Vena was impressed with Apple’s care in building the privacy foundation for Apple Intelligence during the presentation. “If you look at all the usage models that they demonstrated, they have to have access to emails and text messages, so it was important to convince people that privacy is at the core of the way they’re approaching AI,” he said.
However, not all AI requests go to Apple servers. OpenAI’s ChatGPT is also in the mix. Siri might determine that a query might be best answered by ChatGPT rather than personal sources.
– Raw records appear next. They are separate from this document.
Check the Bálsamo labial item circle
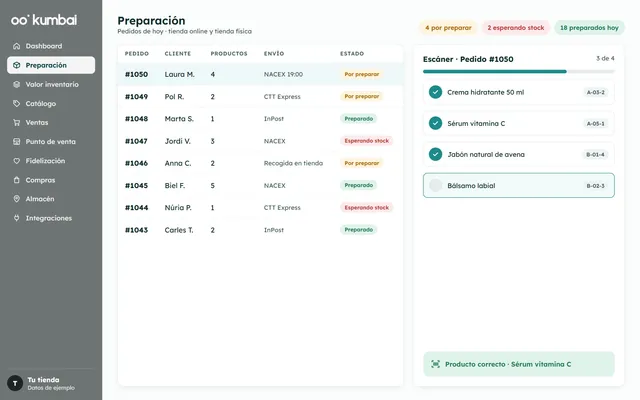Image resolution: width=640 pixels, height=400 pixels. pos(436,185)
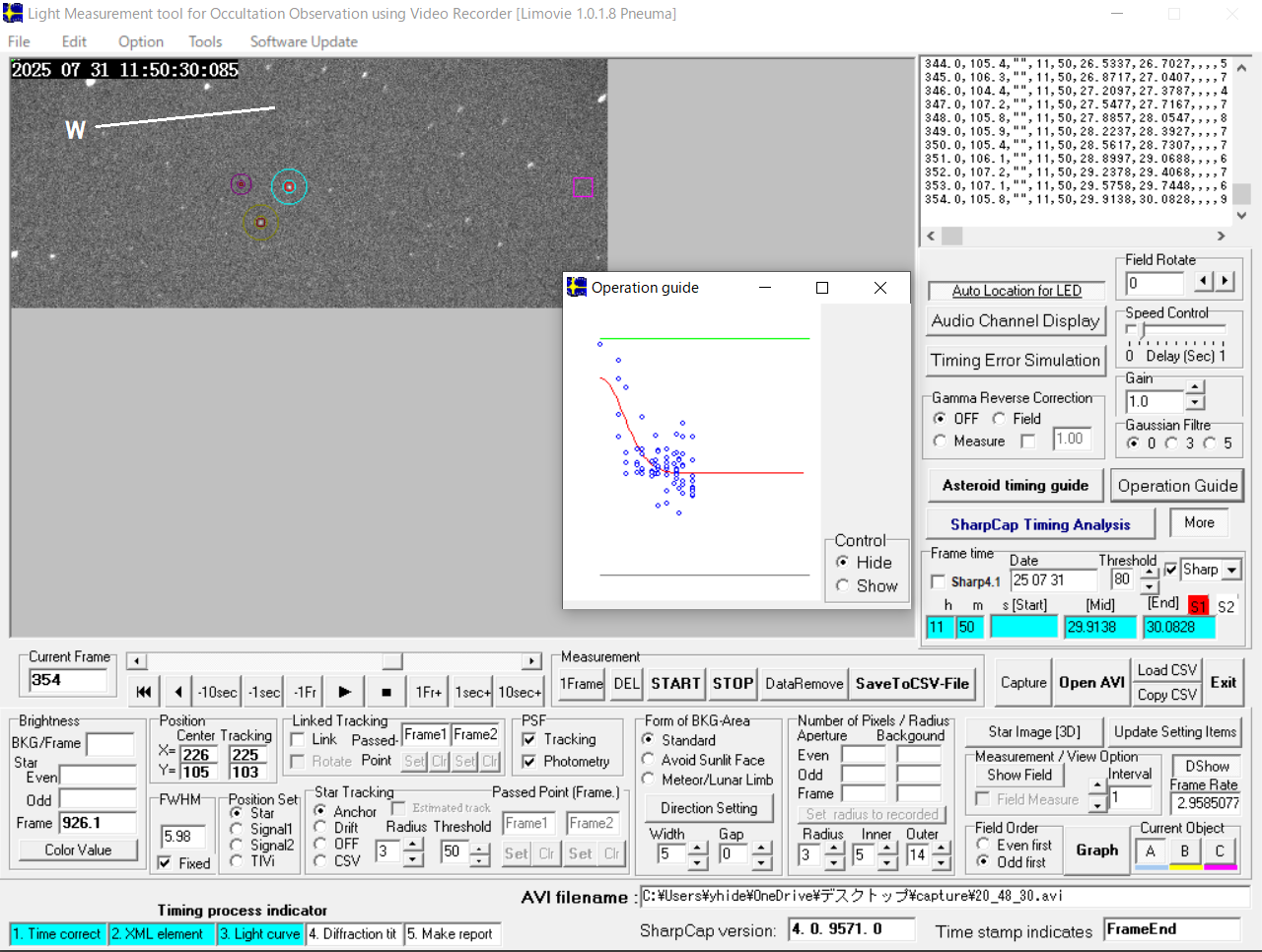1262x952 pixels.
Task: Increase the Gain value with up arrow
Action: [1195, 388]
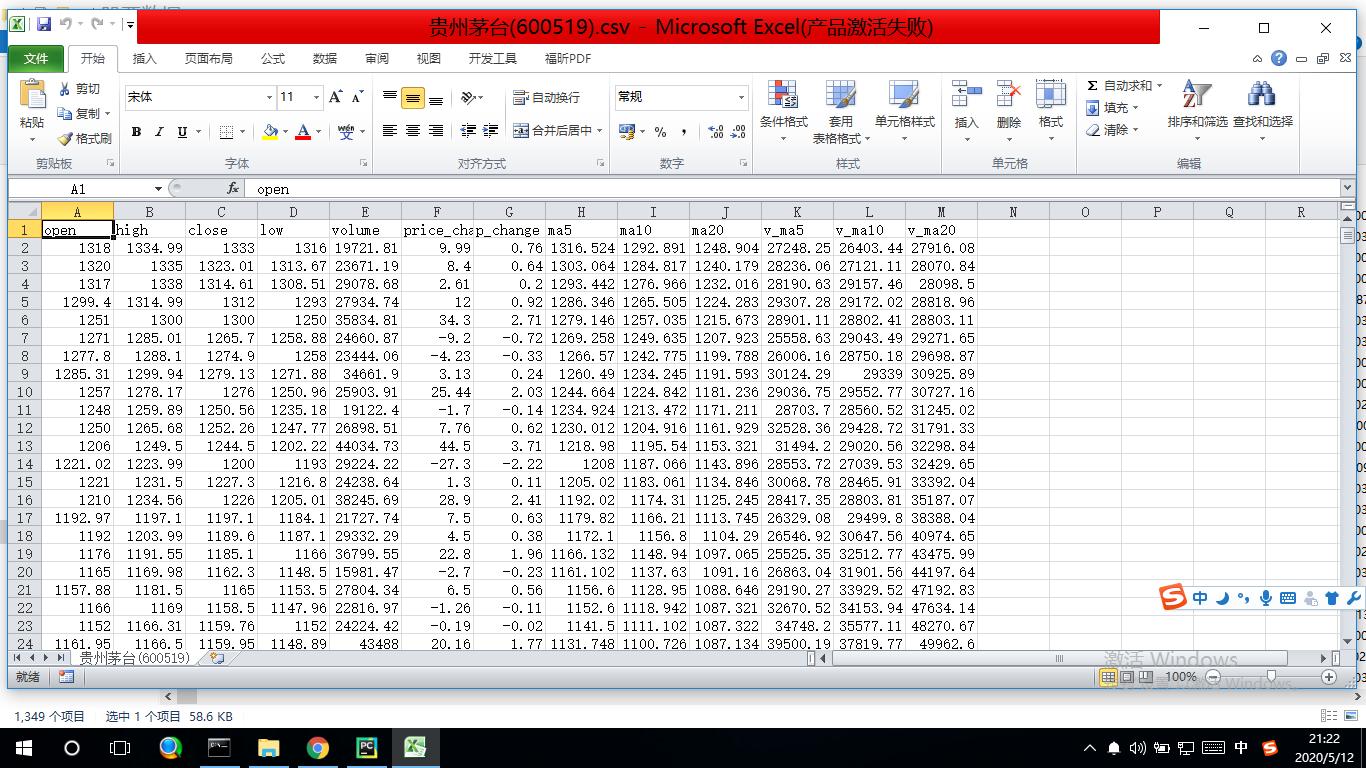Toggle bold formatting
The image size is (1366, 768).
[x=136, y=132]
In that case, Siri would ask permission to send the query to the OpenAI chatbot.
“Apple got OpenAI to agree to not log users’ requests, and no personal data can be given to ChatGPT unless you give it permission,” Bajarin explained. “It’s a great approach and extremely secure.”
AI on Apple’s Terms
Ross Rubin, the principal analyst with Reticle Research, a consumer technology advisory firm in New York City, noted that Apple Intelligence offers the company an opportunity to leverage the power of its processors to do something besides rendering video or playing a game faster.
“It allows them to bring more of these AI models onto the device, which helps their privacy stance,” he told TechNewsWorld. “While Apple Intelligence is interacting with a lot of personal information, none of that information is going anywhere.”
“This is AI on Apple’s terms,” he said.
“No one is going to say we’ve never seen AI do this before,” he added. “It’s the way they’ve integrated it into their apps that represents a more comprehensive approach that we’ve seen thus far.”
Anshel Sag, a senior analyst with Moor Insights & Strategy, a technology analyst and advisory firm based in Austin, Texas, agreed.
“They’re not doing anything particularly novel, but their integration at the platform level is good and compelling,” he told TechNewsWorld. “And they’re telling a strong privacy and computer story, which is in line with everything expected from Apple.”
“What they announced is similar to what we’re seeing from other companies, just not at this scale,” he said. “What you’re seeing with Apple Intelligence is a tighter, cleaner integration of what everyone else has already done with a slight Apple twist to it. It’s not particularly groundbreaking.”
More Than Just a Value-Add
Abbruzzese noted that Apple has approached AI as it has approached other products.
“They’re never first to market. They try to be the best,” he said. “It’s too early to know if they’re the best, but I was struck by how cohesive the announcement was. Everything fit together nicely.”
“I haven’t felt the same way for other players,” he continued. “AI always felt like a value-add to something else. It was not as well-integrated.”
“Every AI feature Apple announced works across the ecosystem,” he added. “We haven’t seen as broad-reaching synergy as that before. Microsoft Copilot is powerful, but it doesn’t feel as well integrated into the Windows ecosystem as Apple Intelligence.”